We trust this opinion will be of assistance to you.
Very truly yours,
CHRISTINE O. GREGOIRE
GREGORY J. TRAUTMAN
Assistant Attorney General
In the case of traffic infractions, it is no longer proper, strictly speaking, to speak of "convictions". The Legislature in 1979 decriminalized several traffic violations and established a new classification of "traffic infractions". Laws of 1979, 1st Ex. Sess., ch. 136, §§ 1-2, p. 1418 (codified with additional amendments at RCW 46.63.010-.020). In a traffic infraction case, a court does not enter a "conviction", but rather enters a "finding that a traffic infraction has been committed". See RCW 46.20.270(5). RCW 46.83.050 has not been amended to reflect this classification change. However, the continuing reference in that statute to "convicted" individuals indicates that court-ordered attendance at a traffic school is still predicated on the court entering a finding that a traffic infraction or violation of some sort has been committed.
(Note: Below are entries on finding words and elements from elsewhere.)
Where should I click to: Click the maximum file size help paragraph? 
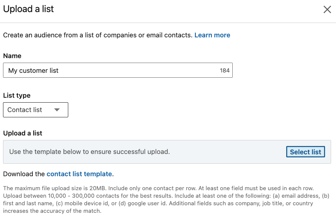coord(166,200)
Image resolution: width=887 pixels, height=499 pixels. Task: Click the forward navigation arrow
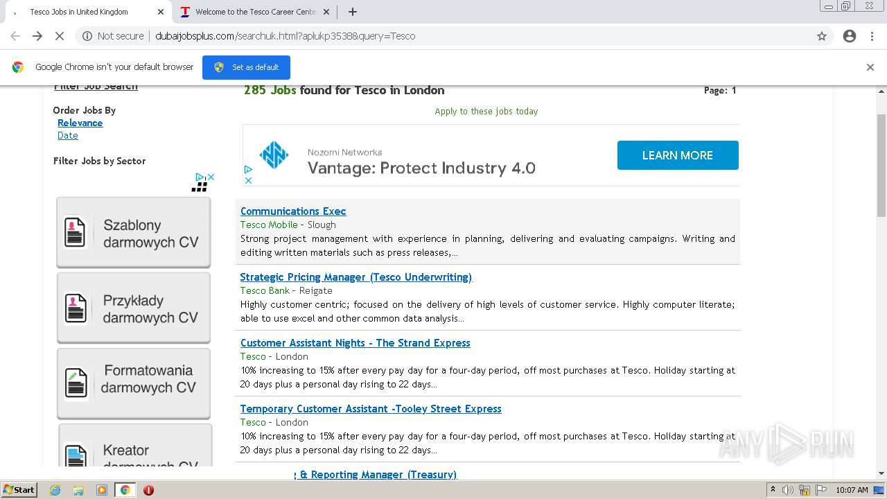coord(37,36)
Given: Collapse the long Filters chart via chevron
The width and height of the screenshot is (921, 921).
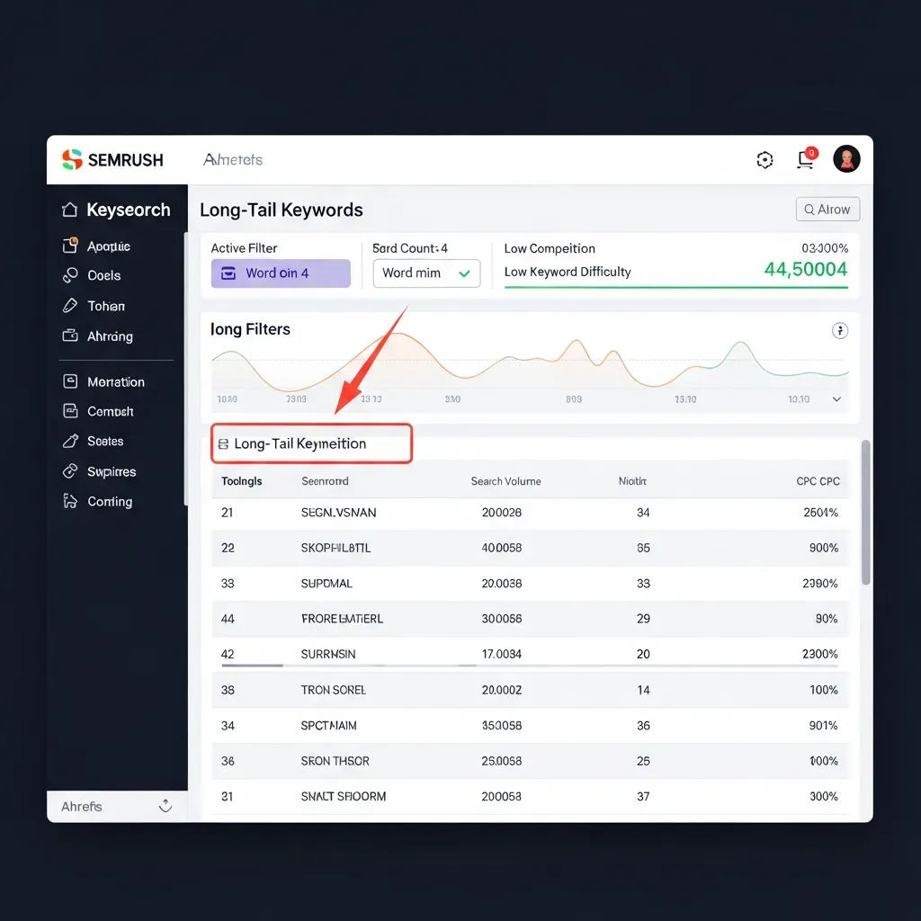Looking at the screenshot, I should tap(836, 398).
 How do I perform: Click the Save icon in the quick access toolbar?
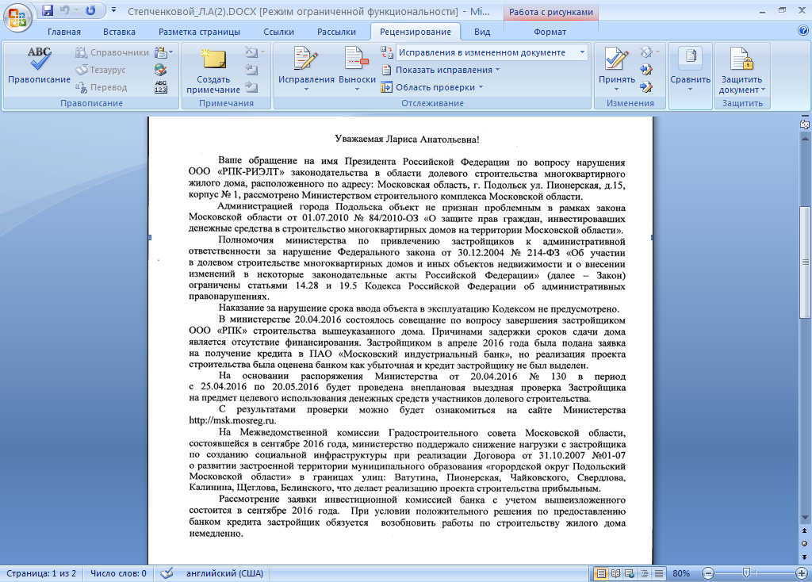48,10
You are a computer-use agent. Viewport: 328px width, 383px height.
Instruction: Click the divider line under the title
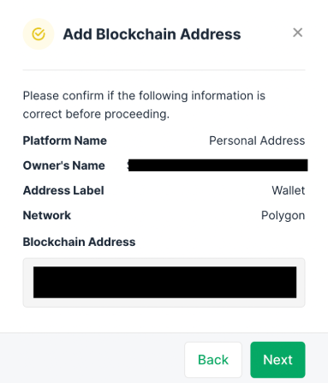164,69
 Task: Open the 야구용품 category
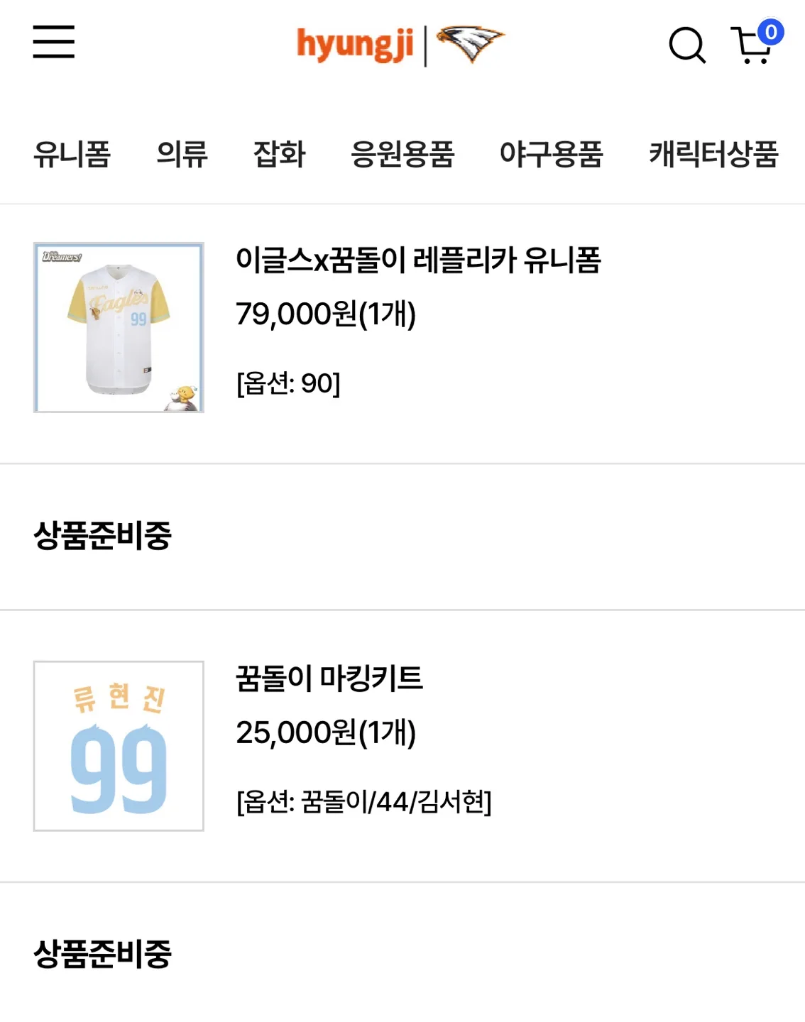click(552, 154)
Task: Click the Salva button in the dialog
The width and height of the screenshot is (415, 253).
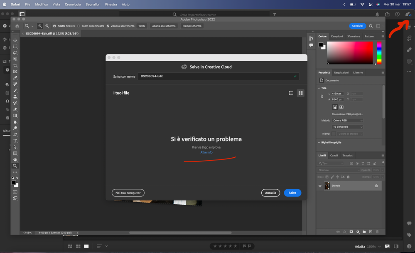Action: [292, 193]
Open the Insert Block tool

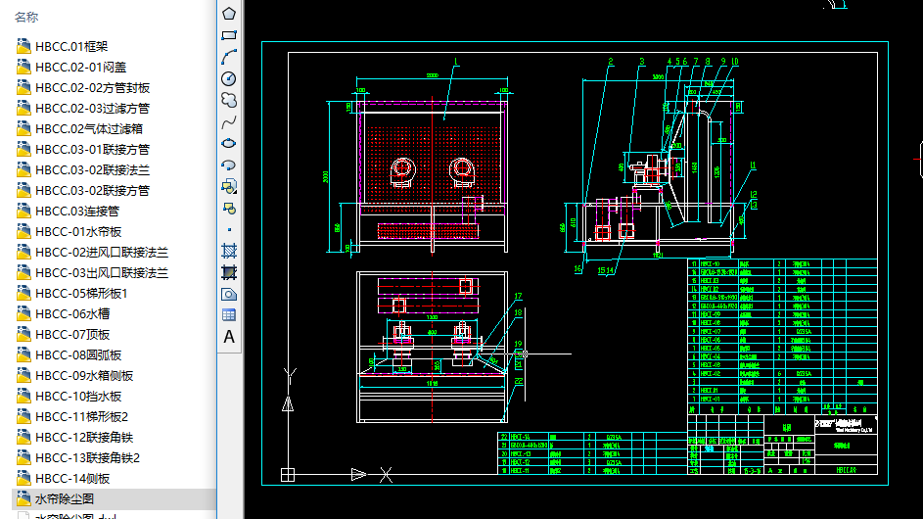click(x=229, y=186)
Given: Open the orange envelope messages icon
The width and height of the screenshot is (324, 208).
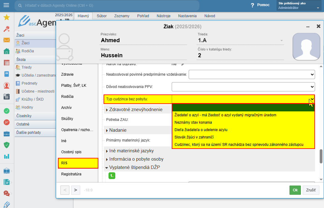Looking at the screenshot, I should tap(6, 40).
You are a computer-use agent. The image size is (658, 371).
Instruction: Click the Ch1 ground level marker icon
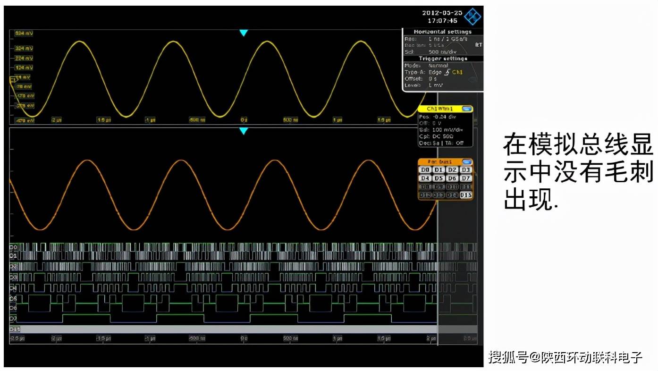(x=13, y=80)
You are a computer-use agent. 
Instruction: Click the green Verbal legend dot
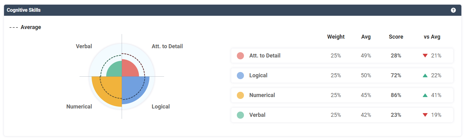(240, 115)
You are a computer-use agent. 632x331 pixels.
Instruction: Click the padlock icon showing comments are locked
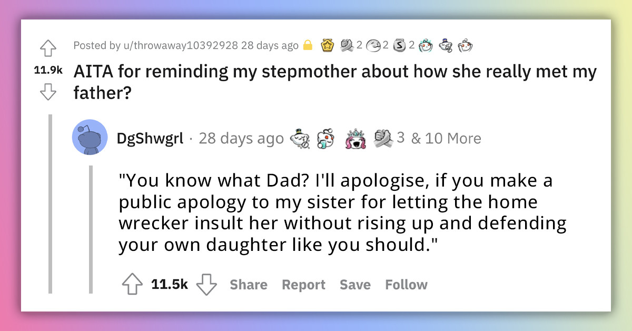pos(307,45)
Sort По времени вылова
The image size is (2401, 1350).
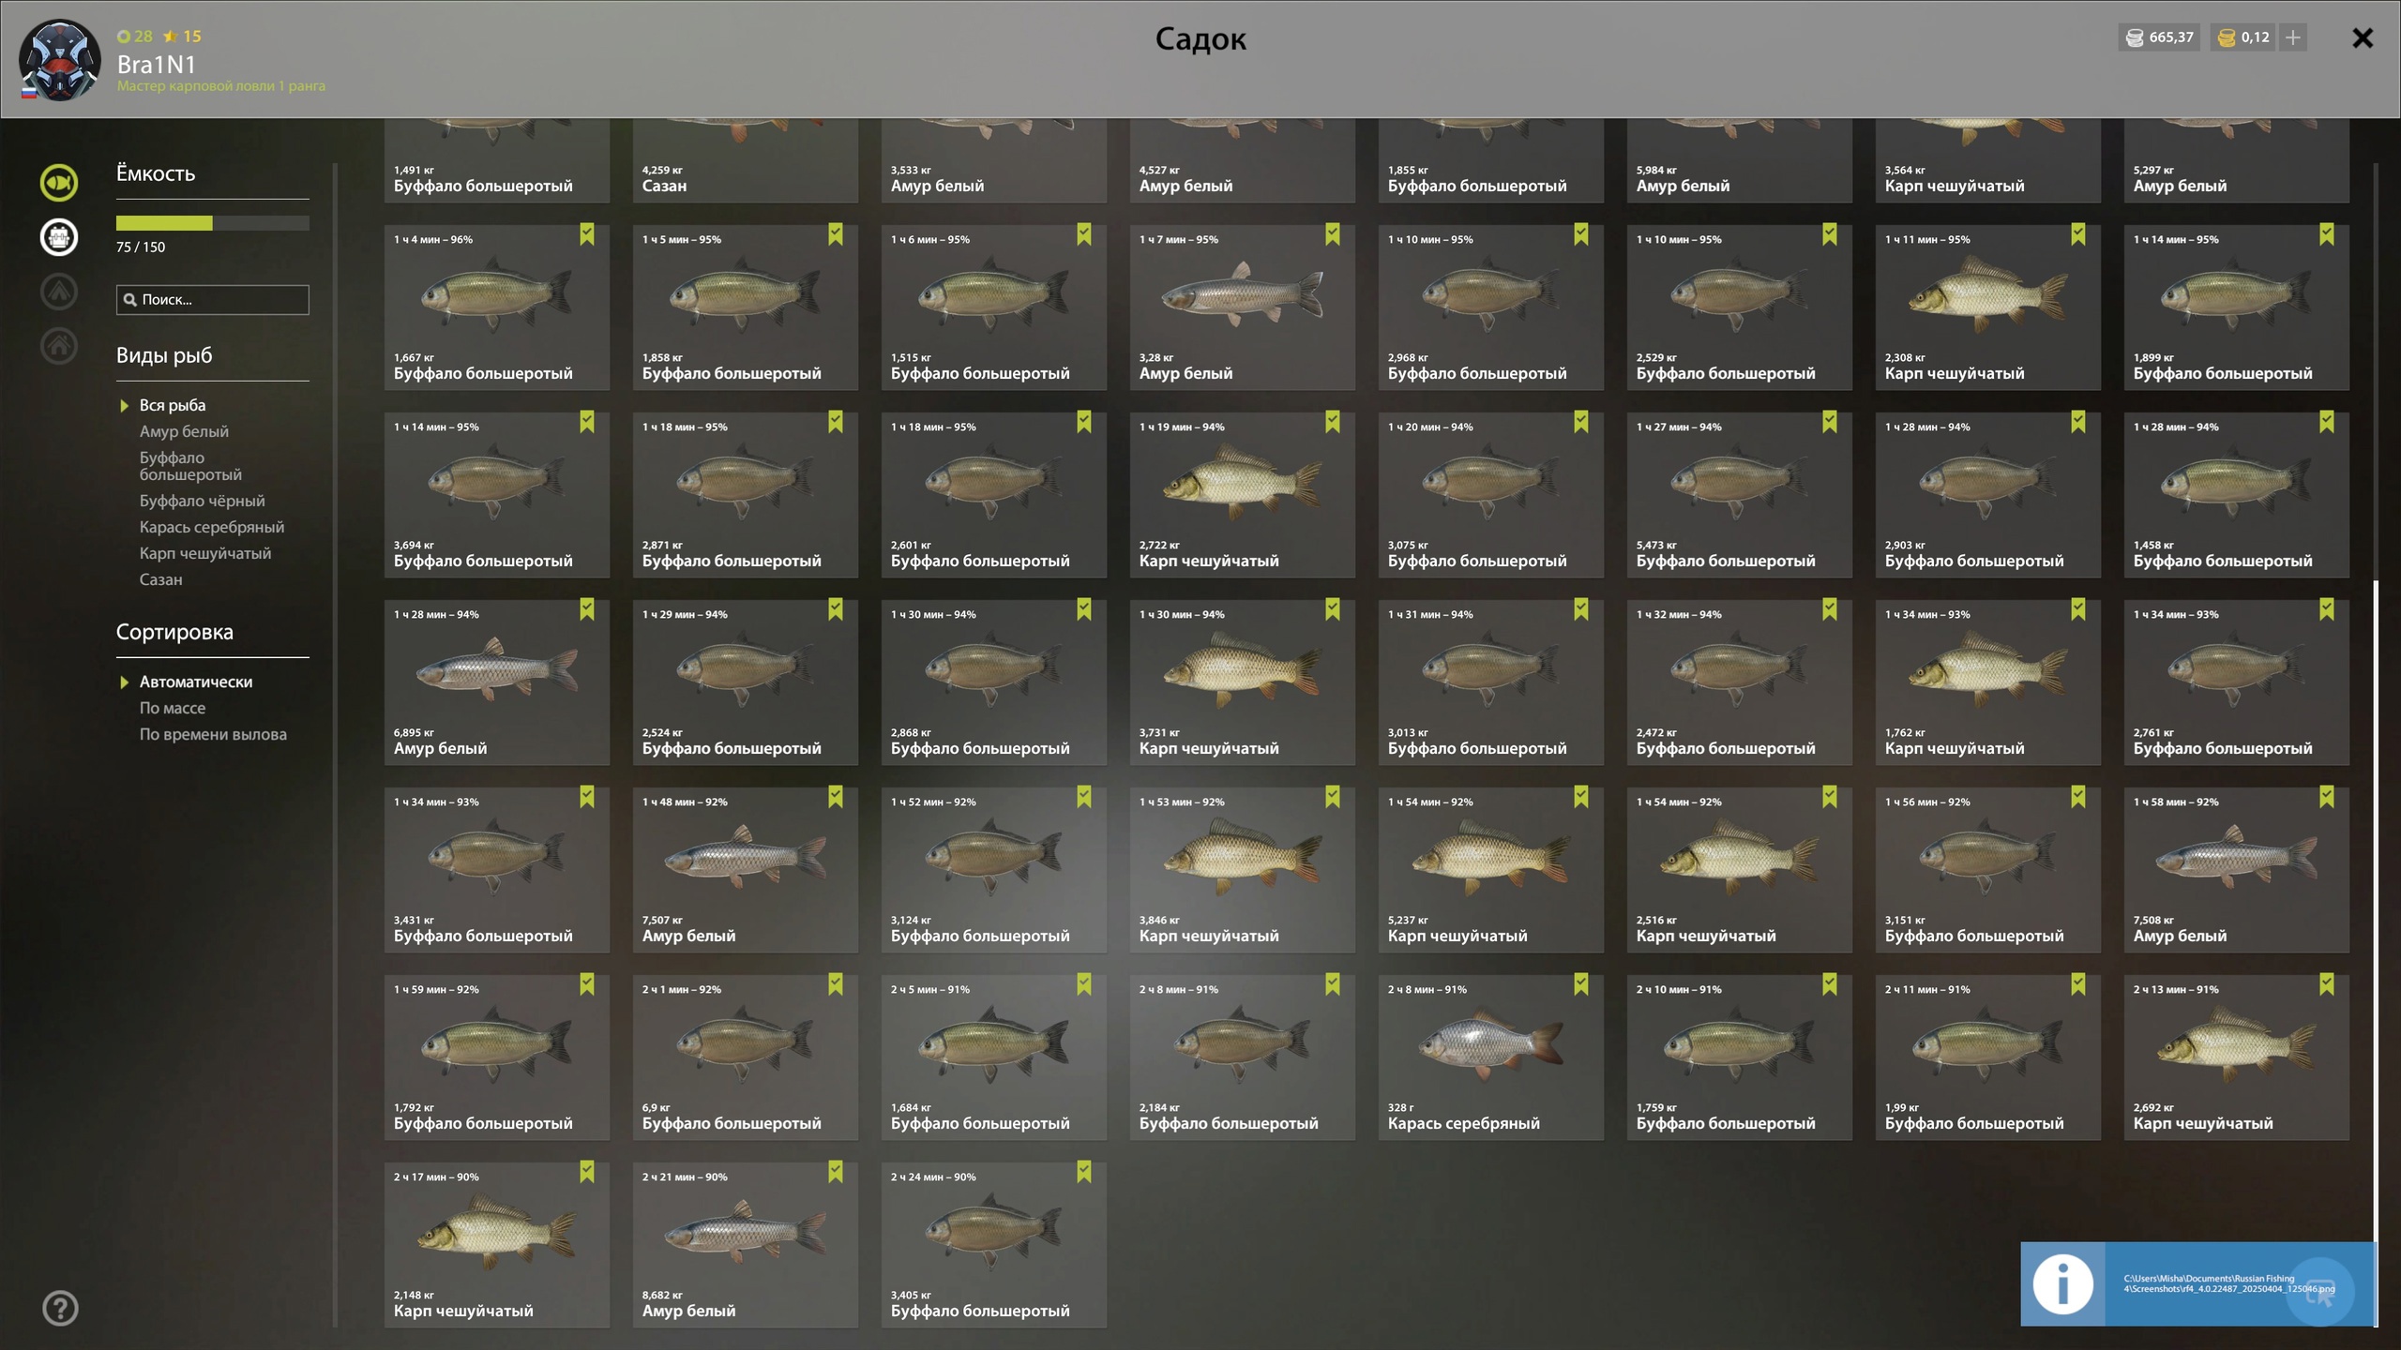tap(213, 734)
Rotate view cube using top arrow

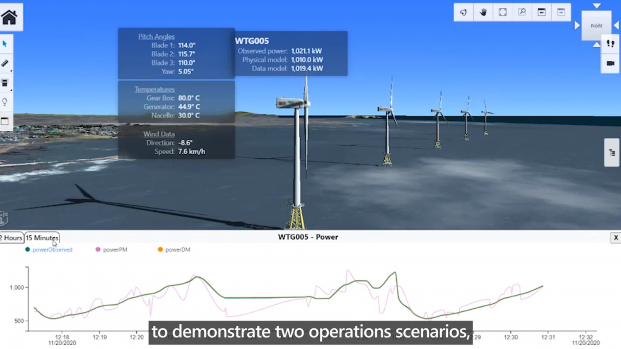[597, 6]
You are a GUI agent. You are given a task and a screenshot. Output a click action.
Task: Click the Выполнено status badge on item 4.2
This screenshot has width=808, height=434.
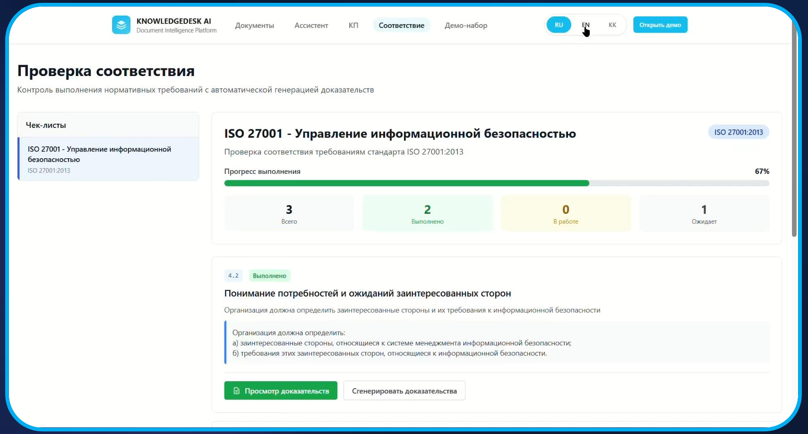(269, 275)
We note that legislation has been introduced in the 53rd Legislature that would authorize this practice. Substitute House Bill 1369 would add new sections to chapter 46.63 RCW that would allow, under certain circumstances, the deferral of a judicial determination that a traffic infraction had been committed. One condition is the satisfactory completion of an approved course in traffic safety. House Bill 1368, § 1(6), 53rd Legislature (1993).
We further note that the deferred prosecution statute, chapter 10.05 RCW, does not provide authority for imposing attendance at a traffic school as a condition of deferring entry of a traffic infraction by dismissal of the charges. The chapter specifically excludes persons "charged with a traffic infraction, misdemeanor, or gross misdemeanor under Title 46 RCW" except for those "caused by alcoholism, drug addition, or mental problems for which the person is in need of treatment". See RCW 10.05.010, .020. The condition of deferred prosecution for the latter class of persons relates to a plan of treatment for the disabling condition, not to attendance at a traffic school.
Under new court rules promulgated September 1, 1992, the courts now have 30 days to report traffic infractions to the Department. IRLJ 4.1(a) states in part:
Within 30 days of entry of judgment that a traffic infraction was committed the court shall forward to the Department of Licensing a copy of the notice of traffic infraction and an abstract of the court's order.
(Emphasis added.) This 30-day period applies since the IRLJ rules supersede any conflicting statutes. IRLJ 1.1(c). The 10-day period still applies for reporting the failure to pay a monetary penalty assessed by the court. IRLJ 4.2(a).
We reiterate here, as in our answer to Question 3, that we have found no authority for a court to "defer" entry of a finding that an infraction was committed (in the sense of never entering a finding at all) and then assess "costs" against the defendant.
A "convicted" defendant would include, in our view, an individual for whom the court has entered a finding that a traffic infraction was committed, even though, technically speaking, findings of traffic infractions no longer are criminal offenses. See RCW 46.63.020; footnote 1 of this opinion.